[Work to be completed]:
Copy out the items starting with the line that contains "You are a computer-use agent." and going on through the line that contains "Instruction: Click the", reproducing only those lines.

----- Material provided -----

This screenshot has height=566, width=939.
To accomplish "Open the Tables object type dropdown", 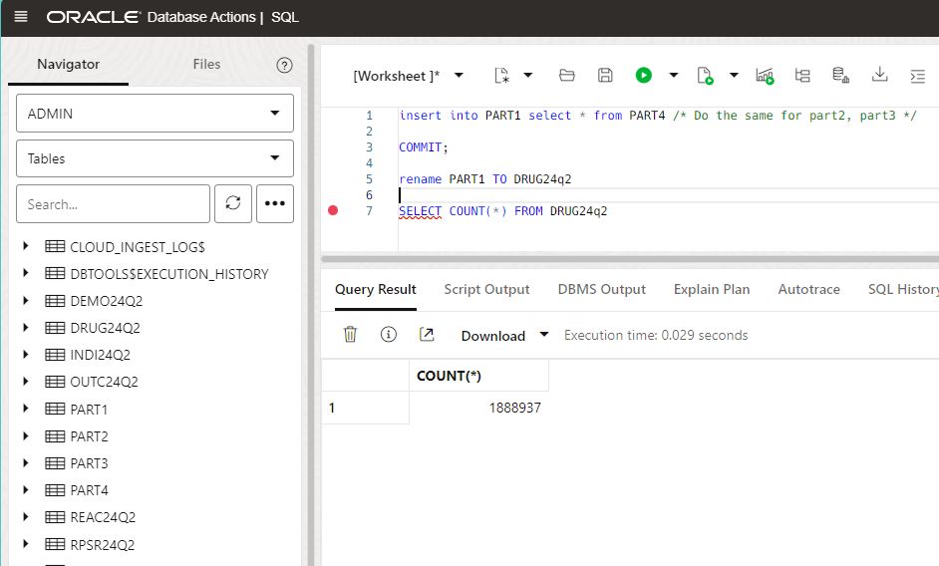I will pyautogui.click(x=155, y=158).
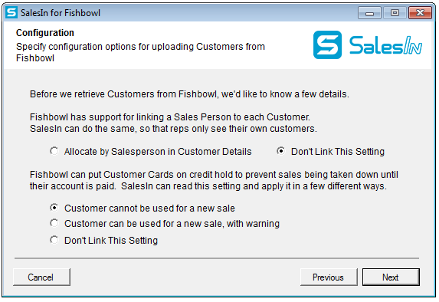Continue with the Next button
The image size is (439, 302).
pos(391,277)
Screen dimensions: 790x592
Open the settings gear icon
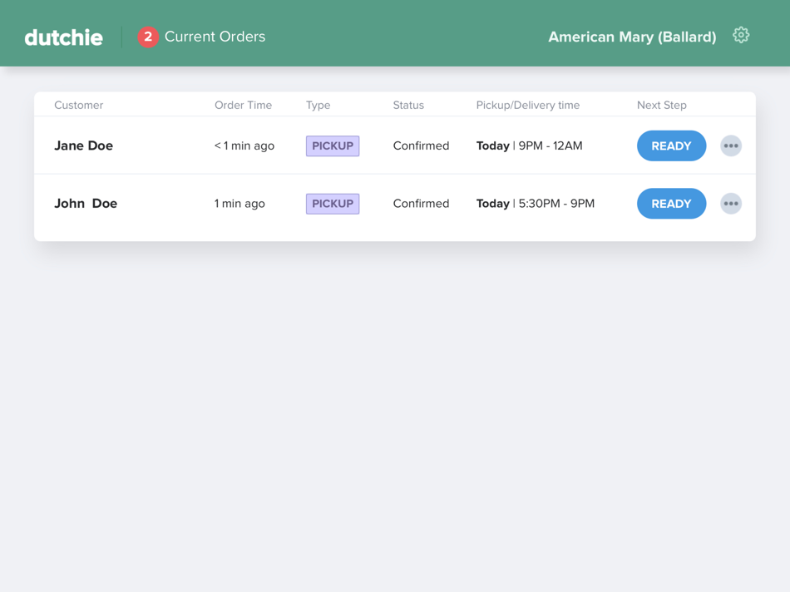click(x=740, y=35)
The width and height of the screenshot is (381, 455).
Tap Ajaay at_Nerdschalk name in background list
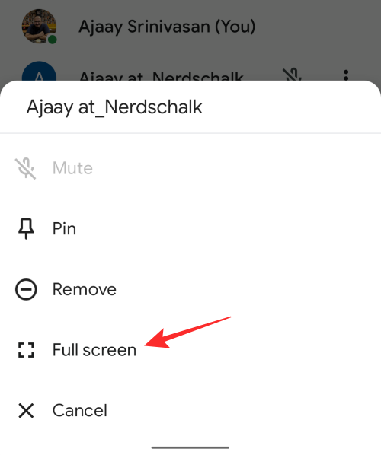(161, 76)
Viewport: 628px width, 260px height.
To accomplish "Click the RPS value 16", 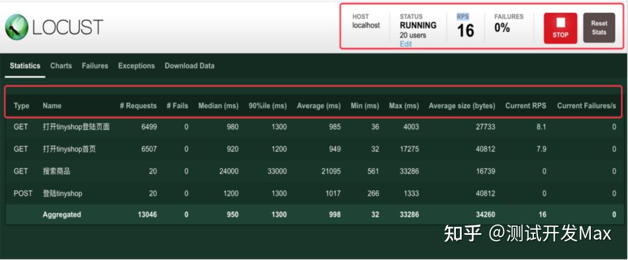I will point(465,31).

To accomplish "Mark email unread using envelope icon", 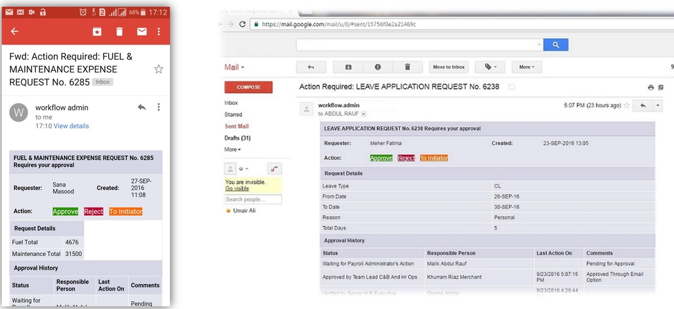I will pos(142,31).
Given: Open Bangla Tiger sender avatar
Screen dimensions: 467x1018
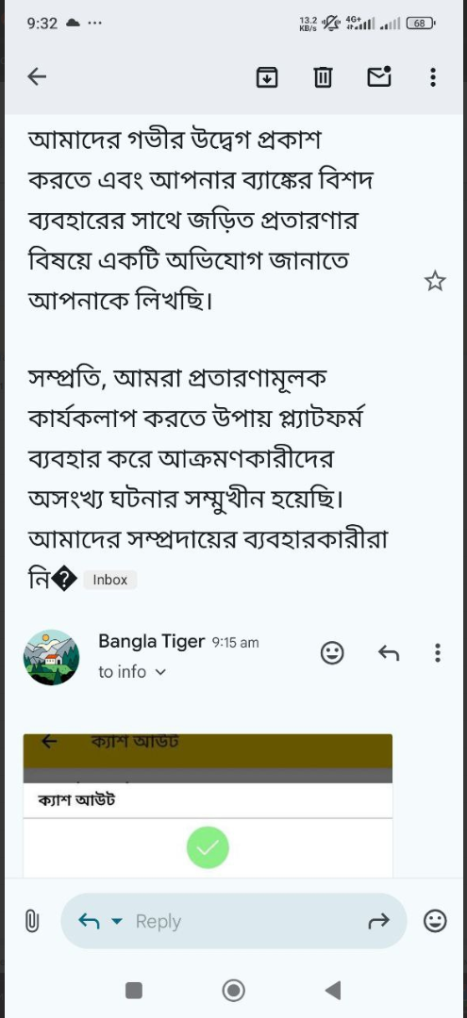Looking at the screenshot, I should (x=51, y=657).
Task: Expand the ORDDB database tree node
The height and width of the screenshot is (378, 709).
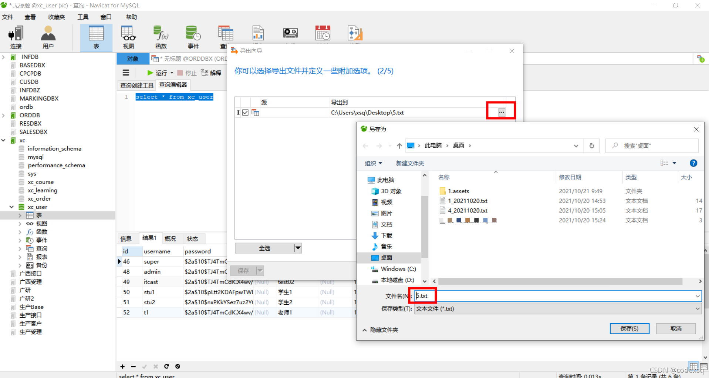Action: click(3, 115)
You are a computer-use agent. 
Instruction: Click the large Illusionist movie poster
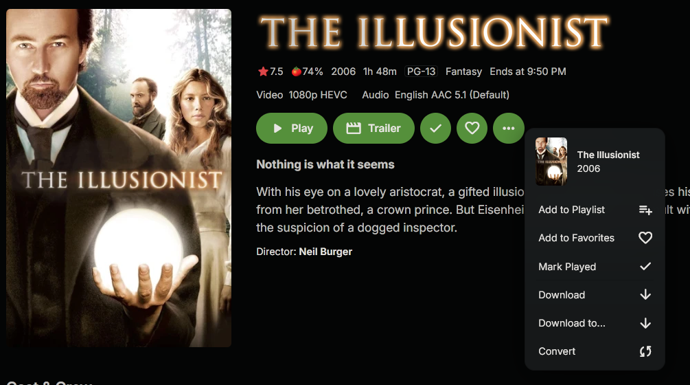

-----
----- Material provided -----

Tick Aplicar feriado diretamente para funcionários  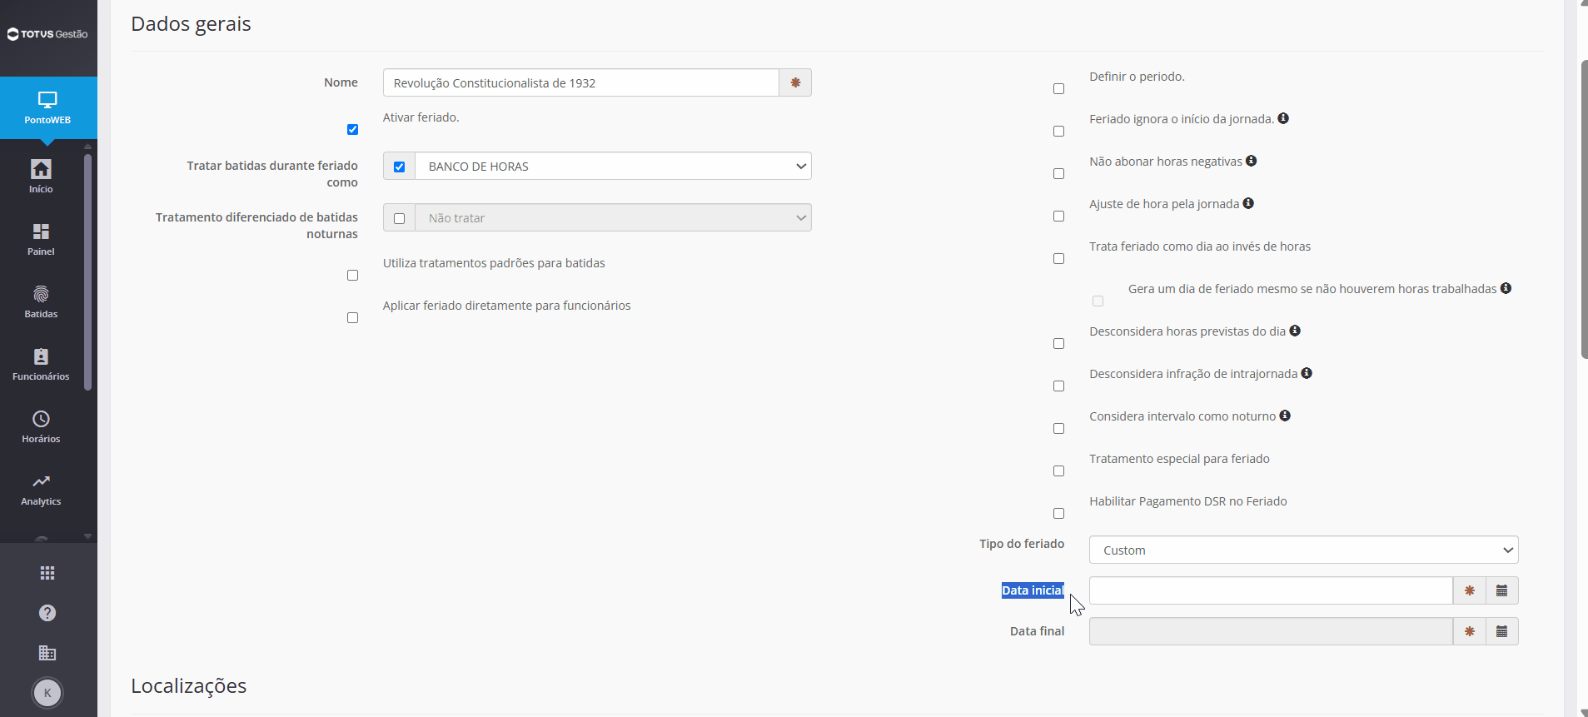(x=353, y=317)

-----
----- Material provided -----

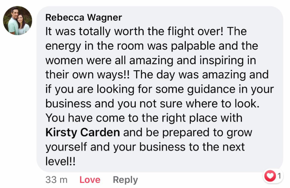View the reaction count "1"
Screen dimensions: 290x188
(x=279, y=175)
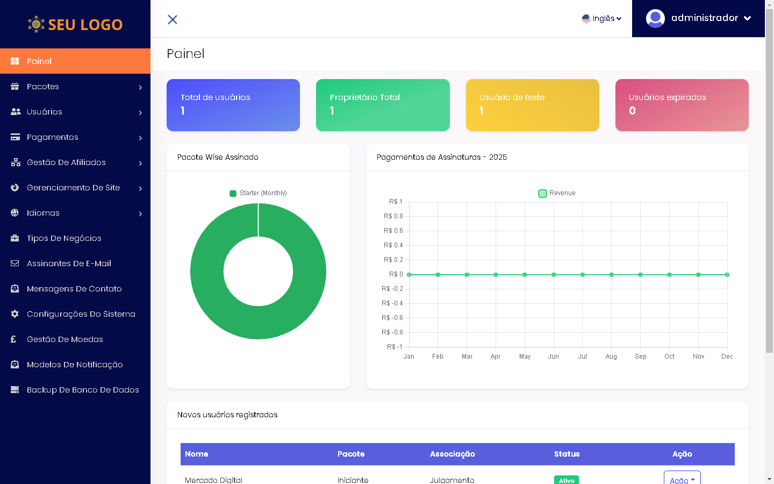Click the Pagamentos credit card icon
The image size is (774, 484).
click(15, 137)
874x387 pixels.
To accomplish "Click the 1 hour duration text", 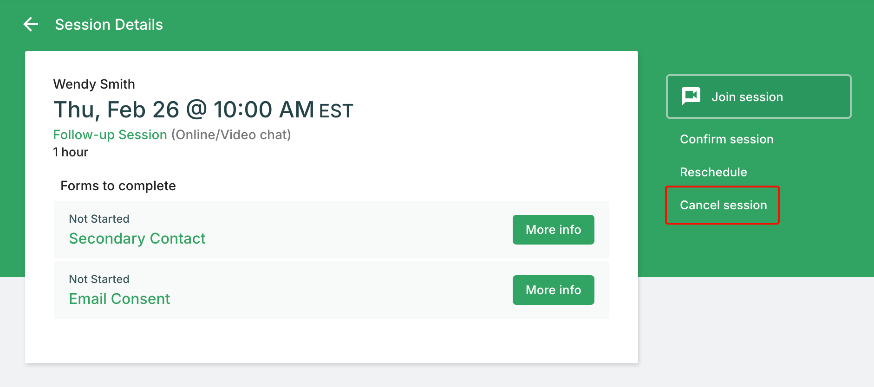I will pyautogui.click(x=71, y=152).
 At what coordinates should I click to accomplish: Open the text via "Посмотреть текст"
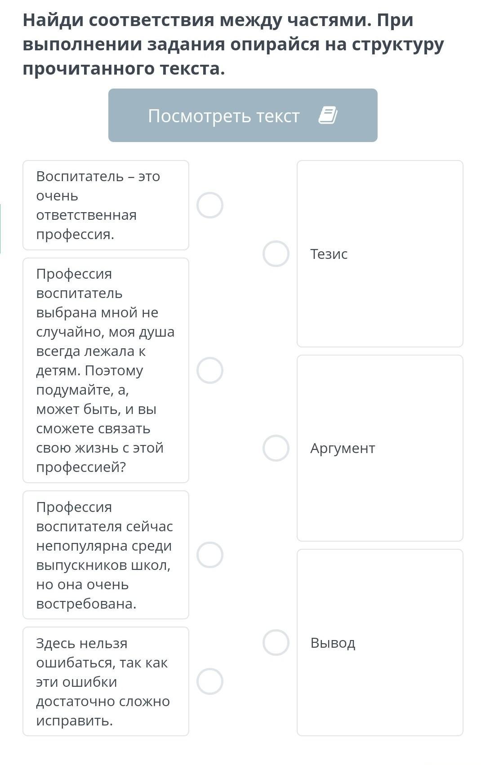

-----

[Problem solution]:
You are a computer-use agent. 
Instruction: Click the large Illusionist movie poster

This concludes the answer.